Failover — the process of switching operations to a backup system, region, or data center when the primary one fails. “Failover to the secondary region is automated and should complete within five minutes of the health check failing.”

Failback — the process of returning operations to the original primary system once it’s restored. “Failback is a manual step — we don’t automate it, because we want a human to confirm the primary region is stable first.”

Runbook step — a single, specific, ordered instruction within a recovery procedure, written so it can be followed without additional judgment calls. “Each runbook step names the exact command to run and the expected output, so an on-call engineer unfamiliar with the system can still execute it correctly.”

Common Phrases

  • “In the event of a regional outage, failover is triggered automatically once health checks fail for two consecutive minutes.”
  • “This procedure assumes the primary database is unreachable, not merely slow.”
  • “Data loss in this scenario is bounded by our RPO of [X].”
  • “Escalate to [role/team] if recovery has not completed within [RTO].”
  • “This plan is tested quarterly via a scheduled failover drill.”

Example Sentences

Defining scope at the top of the document: “This plan covers recovery procedures for the primary Postgres cluster and the object storage layer. It does not cover recovery of the internal analytics pipeline, which has a separate DR plan with different RPO/RTO targets.”

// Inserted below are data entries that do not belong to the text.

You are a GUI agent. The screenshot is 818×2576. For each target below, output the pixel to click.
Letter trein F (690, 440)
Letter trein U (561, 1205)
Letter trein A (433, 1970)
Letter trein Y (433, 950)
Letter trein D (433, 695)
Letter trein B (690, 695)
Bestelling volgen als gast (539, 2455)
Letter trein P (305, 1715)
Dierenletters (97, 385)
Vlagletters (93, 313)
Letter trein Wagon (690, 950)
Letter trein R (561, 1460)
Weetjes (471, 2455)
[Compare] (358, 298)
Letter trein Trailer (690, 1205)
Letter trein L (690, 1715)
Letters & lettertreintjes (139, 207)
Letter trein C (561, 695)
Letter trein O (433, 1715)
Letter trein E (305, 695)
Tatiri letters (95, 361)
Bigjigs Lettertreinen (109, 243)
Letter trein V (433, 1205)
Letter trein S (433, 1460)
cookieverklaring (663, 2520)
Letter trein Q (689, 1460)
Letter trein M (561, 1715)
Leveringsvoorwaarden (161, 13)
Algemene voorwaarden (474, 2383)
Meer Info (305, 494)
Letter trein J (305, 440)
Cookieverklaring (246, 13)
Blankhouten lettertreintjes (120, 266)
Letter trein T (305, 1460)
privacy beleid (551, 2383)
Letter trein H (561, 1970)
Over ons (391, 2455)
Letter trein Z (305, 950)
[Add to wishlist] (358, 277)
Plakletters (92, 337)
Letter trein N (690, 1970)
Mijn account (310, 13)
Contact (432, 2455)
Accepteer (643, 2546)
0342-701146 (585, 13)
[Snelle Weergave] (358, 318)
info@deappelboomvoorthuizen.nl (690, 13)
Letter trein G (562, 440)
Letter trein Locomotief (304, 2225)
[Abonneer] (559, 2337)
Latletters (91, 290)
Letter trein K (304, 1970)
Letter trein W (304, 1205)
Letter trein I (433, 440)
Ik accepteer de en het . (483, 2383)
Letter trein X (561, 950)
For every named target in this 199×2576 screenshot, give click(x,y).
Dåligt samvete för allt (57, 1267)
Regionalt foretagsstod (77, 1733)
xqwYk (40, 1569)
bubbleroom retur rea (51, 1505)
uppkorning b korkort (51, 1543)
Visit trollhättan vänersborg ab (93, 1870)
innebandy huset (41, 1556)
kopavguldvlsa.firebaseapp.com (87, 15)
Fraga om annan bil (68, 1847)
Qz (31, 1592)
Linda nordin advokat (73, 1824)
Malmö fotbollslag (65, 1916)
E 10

Writing an unambiguous runbook step: “Step 4: Confirm the standby replica’s replication lag is under 10 seconds by running SELECT now() - pg_last_xact_replay_timestamp(); on the replica. Do not proceed to Step 5 until this value is under 10 seconds.”

Stating an assumption explicitly: “This procedure assumes DNS failover has already completed. If traffic is still routing to the primary region, stop and escalate — do not proceed with the database promotion.”

Describing test cadence: “We run a full failover drill every quarter, and the results — including actual time to recovery — are recorded in the DR test log linked at the bottom of this document.”

Professional Tips

  • State RPO and RTO as specific numbers, not vague terms like “minimal data loss” — a number is testable and an on-call engineer can act on it under pressure.
  • Write runbook steps as imperative sentences with a single action each: “Run X,” “Confirm Y,” “Do not proceed until Z” — avoid combining multiple actions in one step.
  • Distinguish failover (moving to backup) from failback (returning to primary) explicitly — conflating them in the plan causes real confusion during an actual incident.
  • State your assumptions at the start of each procedure (“this assumes X is already true”) so a reader under pressure knows exactly when the procedure applies.
  • Include who to escalate to and when as an explicit trigger condition, not a vague “if things go wrong.”

Practice Exercise

  1. Write an RPO and RTO statement for a hypothetical service, with specific numbers.
  2. Write three ordered runbook steps for a failover procedure, each a single imperative action.
  3. Write one sentence stating an assumption a reader must confirm before starting the procedure.